INDIAN Aluminium Company Ltd's (Indal) second phase expansion programme, entailing an investment of about Rs 2,000 crore, has been approved by the company's board. The proposed expansion programme is to be completed by 2007.

Under the expansion scheme, this wholly-owned Aditya Birla group subsidiary will primarily increase its virgin metal production capacity along with matching expansion of its alumina refineries and captive power generation. The objective of the programme is to make it a metal surplus company even after satisfying its own metal requirement for manufacturing various fabricated products.

While confirming the development, an Indal source said that a total of about Rs 1,400 crore would be invested to expand its alumina refinery capacities at Muri in Bihar from 1,10,000 tonnes to 5,00,000 tonnes and at Belgaum in Karnataka from 3,40,000 tonnes to 5,50,000 tonnes per annum. Whereas, an investment of about Rs.600 crore would be made towards expansion of its smelter capacity at Hirakud in Orissa from 65,000 tonnes to 1,00,000 tonnes per annum and also to increase generation capacity from its captive power plant from 167.5 MW to 267.5 MW.

As has been planned, the smelter's capacity will be increased by shifting " idle pots" from the company's closed smelting operations at Belgaum and Alupuram in Kerala. If things go smoothly, the company may augment smelting capacity even to the level of 1,40,000 tonnes, thereby making it a metal surplus company to the extent of 40,000 per annum. It may noted that the company's own metal requirement is about 1,00,000 tonnes, which, at present is being met partly by converting its alumina into metal from Hindalco Industries' smelter at Renukoot in Uttar Pradesh.

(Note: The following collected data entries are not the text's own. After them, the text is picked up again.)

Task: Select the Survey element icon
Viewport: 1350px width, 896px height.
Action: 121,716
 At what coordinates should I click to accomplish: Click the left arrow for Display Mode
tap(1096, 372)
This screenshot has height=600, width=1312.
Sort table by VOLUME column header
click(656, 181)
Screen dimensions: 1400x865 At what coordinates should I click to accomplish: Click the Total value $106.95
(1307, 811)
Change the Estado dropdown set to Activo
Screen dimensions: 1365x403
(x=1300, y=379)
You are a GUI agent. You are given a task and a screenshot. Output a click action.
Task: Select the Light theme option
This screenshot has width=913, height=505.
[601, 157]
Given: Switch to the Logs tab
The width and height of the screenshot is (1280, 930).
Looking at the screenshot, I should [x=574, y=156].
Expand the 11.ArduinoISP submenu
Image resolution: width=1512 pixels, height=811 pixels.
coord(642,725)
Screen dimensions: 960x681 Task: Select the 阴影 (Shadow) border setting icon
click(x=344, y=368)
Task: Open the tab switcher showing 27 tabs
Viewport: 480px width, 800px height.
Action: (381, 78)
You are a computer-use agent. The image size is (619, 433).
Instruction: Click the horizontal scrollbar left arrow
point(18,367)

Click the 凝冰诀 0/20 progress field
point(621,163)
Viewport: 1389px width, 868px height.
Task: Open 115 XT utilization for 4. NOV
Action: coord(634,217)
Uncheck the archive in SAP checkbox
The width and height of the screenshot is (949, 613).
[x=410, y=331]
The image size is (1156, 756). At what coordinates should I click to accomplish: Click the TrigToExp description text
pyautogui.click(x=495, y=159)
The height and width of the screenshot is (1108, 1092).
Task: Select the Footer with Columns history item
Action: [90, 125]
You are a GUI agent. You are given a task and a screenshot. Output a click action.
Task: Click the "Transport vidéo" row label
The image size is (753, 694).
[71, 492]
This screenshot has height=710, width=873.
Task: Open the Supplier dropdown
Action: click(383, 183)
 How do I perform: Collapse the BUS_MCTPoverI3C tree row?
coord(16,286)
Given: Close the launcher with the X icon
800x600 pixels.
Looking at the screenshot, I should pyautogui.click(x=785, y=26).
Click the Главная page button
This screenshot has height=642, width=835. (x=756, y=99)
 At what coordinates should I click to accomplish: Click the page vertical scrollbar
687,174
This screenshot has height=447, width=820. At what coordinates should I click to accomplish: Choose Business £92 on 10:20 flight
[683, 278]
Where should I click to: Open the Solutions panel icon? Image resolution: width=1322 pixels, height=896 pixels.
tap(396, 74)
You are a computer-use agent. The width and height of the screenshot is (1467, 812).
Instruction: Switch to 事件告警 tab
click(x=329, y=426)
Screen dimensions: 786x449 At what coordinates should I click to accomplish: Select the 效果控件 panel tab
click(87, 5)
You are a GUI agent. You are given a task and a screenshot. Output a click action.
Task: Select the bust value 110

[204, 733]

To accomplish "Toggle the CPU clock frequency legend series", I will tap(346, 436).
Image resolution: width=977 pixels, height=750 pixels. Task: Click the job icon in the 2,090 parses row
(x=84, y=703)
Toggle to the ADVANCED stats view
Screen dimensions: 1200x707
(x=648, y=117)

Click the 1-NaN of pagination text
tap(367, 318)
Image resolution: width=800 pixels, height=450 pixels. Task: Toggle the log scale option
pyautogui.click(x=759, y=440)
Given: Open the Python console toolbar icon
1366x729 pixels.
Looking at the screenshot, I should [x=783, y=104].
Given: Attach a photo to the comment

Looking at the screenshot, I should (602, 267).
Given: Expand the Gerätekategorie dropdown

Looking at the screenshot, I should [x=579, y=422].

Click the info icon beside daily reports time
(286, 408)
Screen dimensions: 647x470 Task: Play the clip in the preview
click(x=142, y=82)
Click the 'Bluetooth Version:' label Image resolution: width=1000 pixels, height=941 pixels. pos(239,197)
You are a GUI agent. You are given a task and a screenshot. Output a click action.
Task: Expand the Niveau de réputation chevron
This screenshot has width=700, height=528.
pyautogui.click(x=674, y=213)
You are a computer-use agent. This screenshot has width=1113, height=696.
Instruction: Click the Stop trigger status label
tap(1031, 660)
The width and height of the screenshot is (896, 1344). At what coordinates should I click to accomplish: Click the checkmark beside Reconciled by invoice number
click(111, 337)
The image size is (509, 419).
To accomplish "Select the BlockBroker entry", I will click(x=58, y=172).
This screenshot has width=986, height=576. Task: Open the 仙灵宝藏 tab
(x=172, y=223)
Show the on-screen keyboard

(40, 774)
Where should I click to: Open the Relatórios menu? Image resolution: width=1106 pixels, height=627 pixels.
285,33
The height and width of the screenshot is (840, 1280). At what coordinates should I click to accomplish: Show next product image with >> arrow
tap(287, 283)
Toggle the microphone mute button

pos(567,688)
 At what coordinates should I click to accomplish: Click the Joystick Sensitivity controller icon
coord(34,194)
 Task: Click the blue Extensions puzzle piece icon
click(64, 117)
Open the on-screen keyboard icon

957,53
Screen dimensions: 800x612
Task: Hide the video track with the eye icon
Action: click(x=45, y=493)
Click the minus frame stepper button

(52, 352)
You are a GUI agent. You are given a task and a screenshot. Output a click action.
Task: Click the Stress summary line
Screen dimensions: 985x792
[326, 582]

The Indal source said that the company had no plans to expand production capacity of its fabricated products because the capacity already created appeared to be in excess of the requirements of the domestic market due to lack of buyer support for value added quality products. In fact, the same fabricated items produced by small and medium scale units utilising recycled metal were available at reduced rates because there was no compulsion to maintain quality.

The investment earmarked for the second phase would be met partly from internal sources and partly from loans on the basis of 40:60 debt equity ratio.

Incidentally, the first phase of the expansion programme has been completed since Indal became a part of the Aditya Birla group. As a result, on the back of a record output from the expanded Hirakud smelter, the company's virgin metal production went up by 28 per cent to 65,000 tonnes in the 2003-04 fiscal from 51,233 tonnes in 2002-03.